Finetuning a "unfrozen" model does not preserve accuracy?

This is more of a accuracy/algorithm question. I would appreciate some empirical/theoretical advices.

Hi, I’m trying to pretrain a ViT model on CIFAR100 (100 classes) from a random pretrained checkpoint I got from huggingface model hub. The model was good for Imagenet validation (80+% accuracy).

Because the pretrained weights were trained on Imagenet (1k classes), I had to re-initialize the final classifier layer of the pretrained model and fine-tune for the 100 classes for CIFAR100. Initially I thought only fine-tuning the re-initialized classifier layer and freezing the rest can save a lot of training time. So I went on with this strategy and it worked. I was able to get 80% test accuracy in 20 epochs and the accuracy did not really improve afterwards.

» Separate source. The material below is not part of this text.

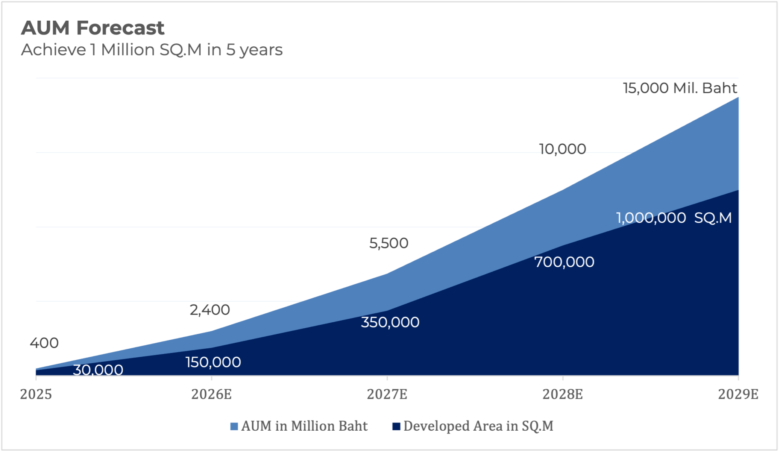Click the 2029E x-axis label
Image resolution: width=780 pixels, height=451 pixels.
tap(738, 393)
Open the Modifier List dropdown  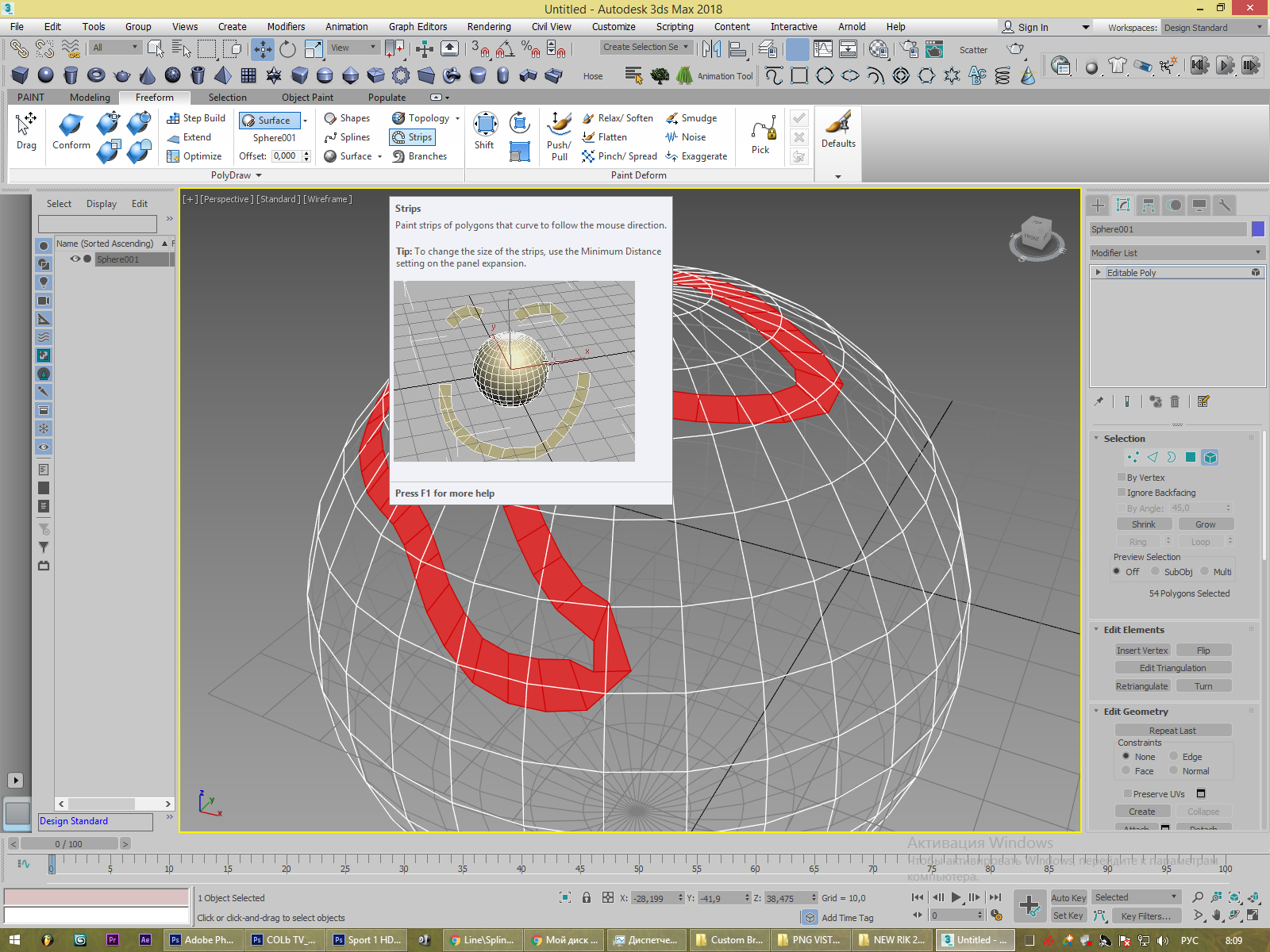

Afterwards, I “un-froze” the ViT base model parameters and finetuned further. My initial thinking was that the model should begin with 80% accuracy and improve with more epochs of finetuning. However, the accuracy tanked at the first epoch. The accuracy trend for this finetuning showed that it was similar to training a ViT from scratch.

My question here is, shouldn’t finetuning an unfrozen model be as good as when the model was partially-frozen? Does unfreezing the partially frozen layers for further finetuning harm accuracy and not help with faster convergence? Should partially unfreezing the model layers be considered as creating a whole new model?

I guess your learning rate was too large to fine tune the entire model and might have catapulted it away from the pretrained parameters. This is a common issue when fine-tuning a model and you might need to experiment with different learning rates and check at which point the accuracy decreases significantly.

Thank you @ptrblck , I should try out different learning rates as you suggested. Meanwhile, I did found some references saying that different layers have different learning sensitivities so unfreezing a model for finetuning could actually be slower than finetuning from scratch. If I can’t find a good learning rate, I think I will just begin from scratch.